Joyce sacudió la cabeza:
—Nada, nada.
Y entonces Dina dijo:
—Vete a la porra, Joyce.
—Deberías marcharte —insistió Joyce.
—Eso es lo que pienso hacer. Ya te lo dije. Luego no digas que no te avisé.
Joyce asintió con un movimiento de cabeza.
Dina se levantó y cogió una de las cajas.
—Me han contado un chiste buenísimo de polacos.
—Ahora no —dijo Joyce—. Me podría matar.
Dina se llevó la caja al dormitorio y volvió a por la otra, la de las tijeras. Era más grande que la anterior y le costó levantarla.
—Vete a la porra —le dijo—. No me puedo creer que esté haciendo yo esto.
Joyce apuró la infusión.
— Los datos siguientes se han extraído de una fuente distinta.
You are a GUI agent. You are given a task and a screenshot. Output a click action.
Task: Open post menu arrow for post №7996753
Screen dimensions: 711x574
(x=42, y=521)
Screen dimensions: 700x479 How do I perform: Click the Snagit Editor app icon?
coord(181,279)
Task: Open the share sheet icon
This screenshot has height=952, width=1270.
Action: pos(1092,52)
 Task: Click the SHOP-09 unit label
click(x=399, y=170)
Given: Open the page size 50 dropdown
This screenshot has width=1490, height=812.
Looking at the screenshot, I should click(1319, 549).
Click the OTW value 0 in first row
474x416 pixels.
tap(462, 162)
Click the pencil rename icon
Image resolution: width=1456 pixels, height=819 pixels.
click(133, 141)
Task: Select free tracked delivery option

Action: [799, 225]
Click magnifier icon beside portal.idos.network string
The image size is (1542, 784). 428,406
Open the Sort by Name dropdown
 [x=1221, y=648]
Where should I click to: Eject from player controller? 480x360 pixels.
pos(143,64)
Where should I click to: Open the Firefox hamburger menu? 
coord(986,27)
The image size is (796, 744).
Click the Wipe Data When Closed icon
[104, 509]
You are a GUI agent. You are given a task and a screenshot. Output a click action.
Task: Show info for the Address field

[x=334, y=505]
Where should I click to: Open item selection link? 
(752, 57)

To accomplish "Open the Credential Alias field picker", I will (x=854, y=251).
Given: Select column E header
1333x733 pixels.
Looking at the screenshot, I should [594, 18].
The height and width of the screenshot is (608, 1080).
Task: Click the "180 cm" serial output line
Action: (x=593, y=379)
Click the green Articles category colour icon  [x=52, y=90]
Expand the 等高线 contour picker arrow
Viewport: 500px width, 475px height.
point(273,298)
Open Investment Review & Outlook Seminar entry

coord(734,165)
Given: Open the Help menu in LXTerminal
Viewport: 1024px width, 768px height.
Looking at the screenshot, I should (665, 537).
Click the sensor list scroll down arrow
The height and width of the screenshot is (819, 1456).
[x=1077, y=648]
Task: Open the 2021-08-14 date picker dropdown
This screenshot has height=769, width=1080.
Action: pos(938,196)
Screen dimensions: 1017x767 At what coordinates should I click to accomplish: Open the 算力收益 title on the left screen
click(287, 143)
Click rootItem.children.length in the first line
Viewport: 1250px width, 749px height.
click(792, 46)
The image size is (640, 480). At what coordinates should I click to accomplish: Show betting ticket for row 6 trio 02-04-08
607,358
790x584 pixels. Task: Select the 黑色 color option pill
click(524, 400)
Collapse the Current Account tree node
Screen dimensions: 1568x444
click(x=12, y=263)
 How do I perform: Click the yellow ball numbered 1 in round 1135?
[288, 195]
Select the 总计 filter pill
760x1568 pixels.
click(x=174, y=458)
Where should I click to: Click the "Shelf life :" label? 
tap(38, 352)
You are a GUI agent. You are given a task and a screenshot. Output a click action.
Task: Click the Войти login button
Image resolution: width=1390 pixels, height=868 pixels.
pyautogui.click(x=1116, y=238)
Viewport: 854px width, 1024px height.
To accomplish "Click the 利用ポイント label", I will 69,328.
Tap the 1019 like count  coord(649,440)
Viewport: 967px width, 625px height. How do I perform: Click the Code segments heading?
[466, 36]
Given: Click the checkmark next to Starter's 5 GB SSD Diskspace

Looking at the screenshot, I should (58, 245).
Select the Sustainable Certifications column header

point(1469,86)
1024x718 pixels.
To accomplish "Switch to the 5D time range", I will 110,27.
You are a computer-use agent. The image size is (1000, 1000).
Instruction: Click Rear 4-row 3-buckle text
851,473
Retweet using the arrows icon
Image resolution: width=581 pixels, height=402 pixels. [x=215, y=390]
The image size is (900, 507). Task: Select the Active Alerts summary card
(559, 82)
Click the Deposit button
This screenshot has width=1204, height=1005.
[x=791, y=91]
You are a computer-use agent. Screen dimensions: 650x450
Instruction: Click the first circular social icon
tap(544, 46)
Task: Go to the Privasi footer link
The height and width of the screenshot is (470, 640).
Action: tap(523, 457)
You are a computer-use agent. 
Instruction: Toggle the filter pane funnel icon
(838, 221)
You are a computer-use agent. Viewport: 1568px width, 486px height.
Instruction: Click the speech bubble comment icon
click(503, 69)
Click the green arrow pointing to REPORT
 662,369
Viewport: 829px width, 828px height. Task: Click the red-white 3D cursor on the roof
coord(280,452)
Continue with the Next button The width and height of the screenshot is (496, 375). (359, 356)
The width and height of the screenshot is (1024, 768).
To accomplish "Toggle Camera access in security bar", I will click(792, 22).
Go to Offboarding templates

Se cruzó de brazos y se inclinó hasta tocarse casi las rodillas con la cabeza. Del dormitorio de Dina llegaba el ruido de un furioso abrir y cerrar de cajones. Luego se hizo el silencio y cuando Joyce levantó la cabeza Dina estaba de nuevo delante de ella.
—Pobrecita Joyce —dijo.
Joyce se encogió de hombros.
—Hazme sitio —dijo Dina. Se acomodó en un extremo del sofá y dijo—: De acuerdo.
Joyce volvió a recostarse, con la cabeza en el regazo de Dina. Dina la miró. Le apartó de la cara un mechón de pelo.
—Juegos de cabeza —dijo Joyce, y se rio.
—Cállate —dijo Dina.
Dina se sentó en el borde del sofá. Puso una mano a cada lado de la cara de Joyce, con los dedos en las mejillas, y empezó a apretarle las sienes con los pulgares. Movía los pulgares de delante atrás en pequeños círculos, presionando cada vez más. Al principio el ritmo era fluido y casi imperceptible, pero a medida que se iba afianzando, Dina empezó a canturrear para sí en voz baja. Joyce cerró los ojos. Notó un temblor nervioso en los párpados; luego se calmaron. Oyó como se agitaban las hojas del periódico en la cocina. Y el canturreo de Dina. Sintió la suavidad de los muslos de ésta y el calor que despedían. También sentía el calor de sus manos en las mejillas. Joyce las cubrió con las suyas, como para mantenerlas donde estaban.